Olga, otra de las hermanas de Tulio también implicada en los delitos, había sido puesta en libertad y visitaba constantemente a sus hermanos recluidos en Sarita Colonia. “Un día, recuerdo que al final de su visita me dijo: «Aunque aquí no hay en qué gastar, les voy a dejar unos diez soles (moneda peruana) a cada uno». Era sábado, y las palabras de Olga resonaron en mí toda la tarde. Su gesto generoso proyectó luz en mi alma… y con profundo amor pensé en los míos. «¿Por qué no me guardo los diez soles que me da mi hermana para dárselos a mis hijos?», pensé. Era la primera vez que me acordaba de ellos y de mi esposa. Oré con todo el ser al Señor pidiéndole fortaleza para vencer las fuerzas del mal y poder dejar esa droga maligna. Larga y dura fue mi lucha interior”.
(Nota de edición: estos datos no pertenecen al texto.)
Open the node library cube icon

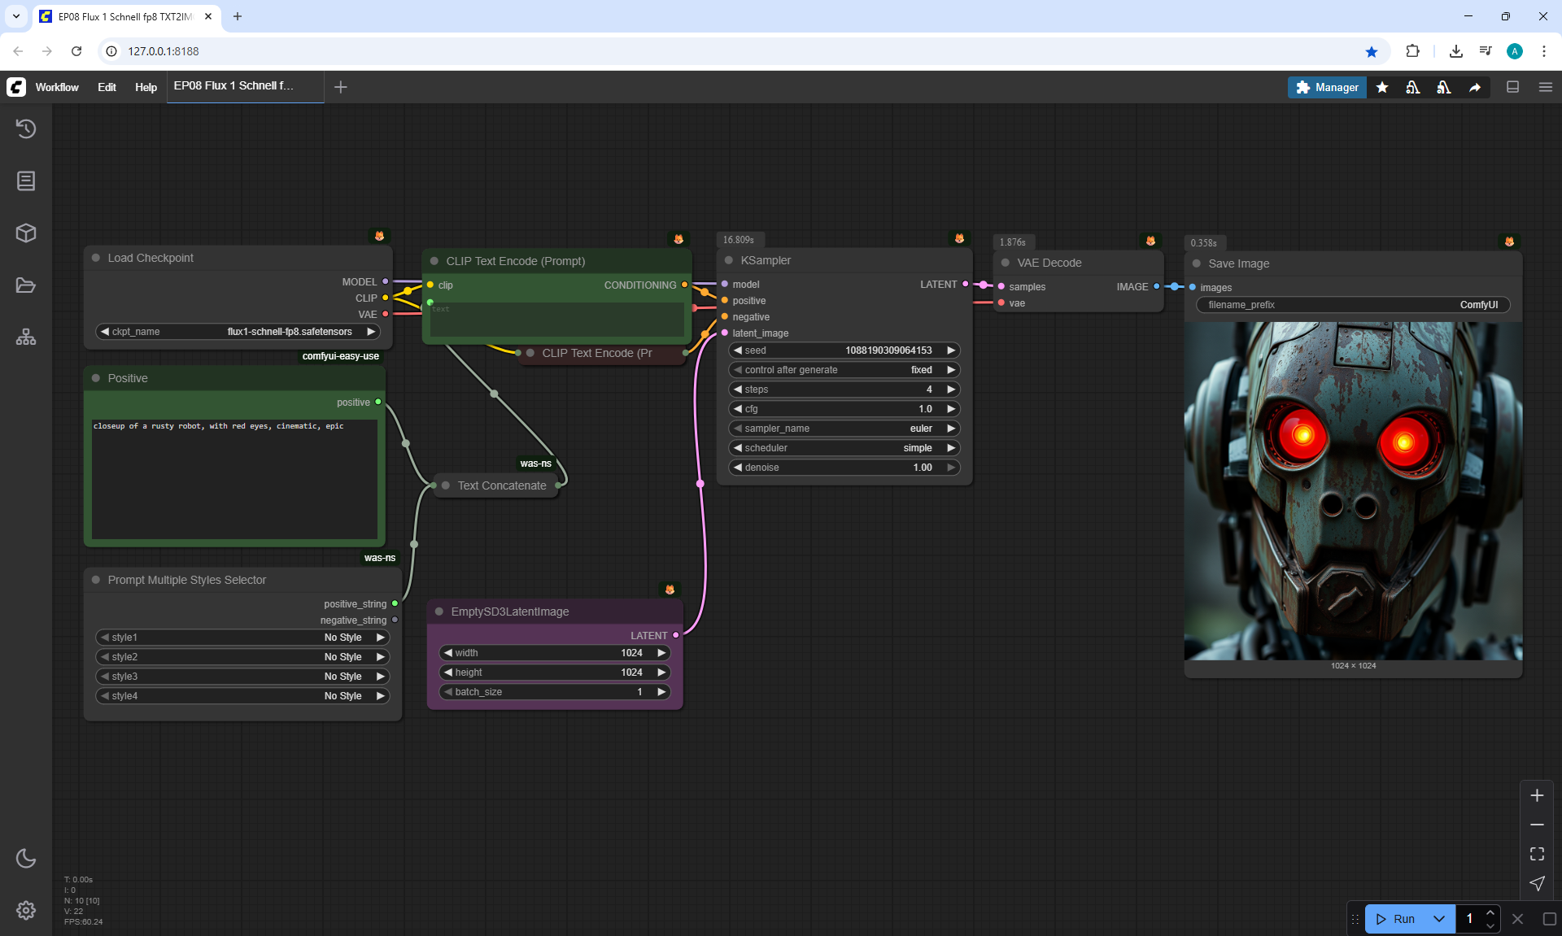point(26,233)
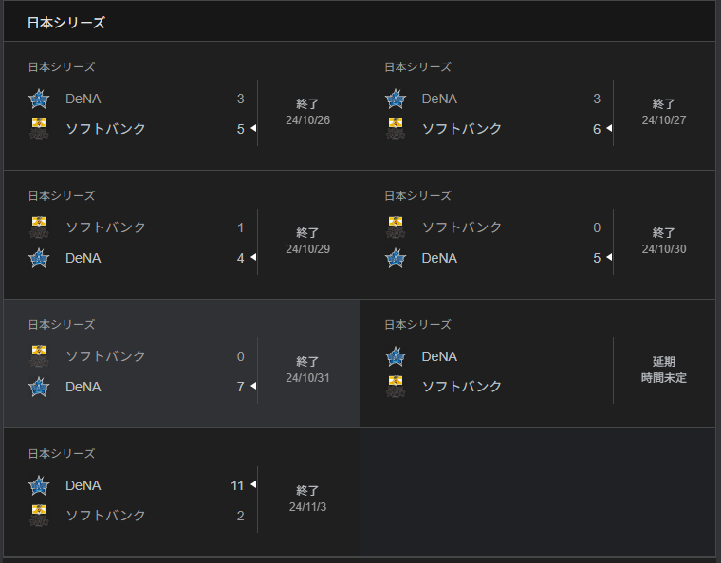Click SoftBank's score of 6 on 24/10/27
Viewport: 721px width, 563px height.
click(597, 129)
Dios, señala Tulio, escuchó su plegaria pues allí en la cárcel, en su comunidad de oración de la Renovación Carismática, gozaba adorando a Cristo, profundizando en la fe, ayudando en las liturgias y leyendo diariamente el Evangelio. Incluso, recuerda, tuvo oportunidad de entablar contacto con el actual obispo emérito de la diócesis de Callao, monseñor Miguel Irizar, por medio de cartas, con la intención de formar un pabellón para personas en rehabilitación. Sueño que hasta hoy perdura en el corazón de Tulio… “Habían tantos jóvenes equivocados, muchas familias que sufren y mi deseo era regresar por ellos cuando saliera, buscar ONGs o hermanos católicos que quisieran ayudar”.
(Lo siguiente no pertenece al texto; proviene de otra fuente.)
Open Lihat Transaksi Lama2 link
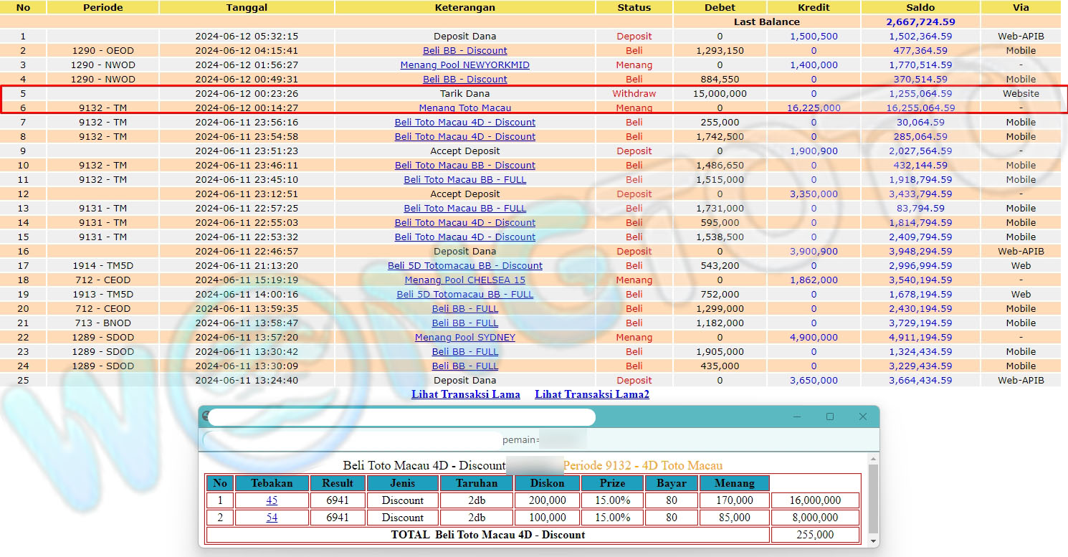Screen dimensions: 1068x557 click(592, 394)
Tulio salió en libertad el 1° de marzo de 2006. Tiene hoy 58 años y continúa luchando por permanecer inserto en un trabajo estable, cuestión nada simple para un ex recluso. “He tenido una transformación que sigue en pie, y no la pierdo. He cometido errores, pero todos los días hay una ocasión para pedirle perdón a Dios. Tengo lo más importante, que es el Temor de Dios”.